**Task details**
Rewrite every line of the records below as a numbered list, leaving out the blank lines.

Records from a collection:
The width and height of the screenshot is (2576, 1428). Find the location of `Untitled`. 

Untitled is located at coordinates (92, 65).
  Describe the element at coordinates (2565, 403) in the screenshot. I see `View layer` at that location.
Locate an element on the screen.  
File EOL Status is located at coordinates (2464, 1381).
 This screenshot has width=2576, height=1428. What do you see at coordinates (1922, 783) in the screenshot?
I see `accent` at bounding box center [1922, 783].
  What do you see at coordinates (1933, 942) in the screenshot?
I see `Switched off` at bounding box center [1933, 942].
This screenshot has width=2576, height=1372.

**Expected answer**
1. The width and height of the screenshot is (2576, 1428). Find the location of `Untitled`. 
2. Untitled is located at coordinates (92, 65).
3.   Describe the element at coordinates (2565, 403) in the screenshot. I see `View layer` at that location.
4. Locate an element on the screen.  
5. File EOL Status is located at coordinates (2464, 1381).
6.  This screenshot has width=2576, height=1428. What do you see at coordinates (1922, 783) in the screenshot?
7. I see `accent` at bounding box center [1922, 783].
8.   What do you see at coordinates (1933, 942) in the screenshot?
9. I see `Switched off` at bounding box center [1933, 942].
10. This screenshot has width=2576, height=1372.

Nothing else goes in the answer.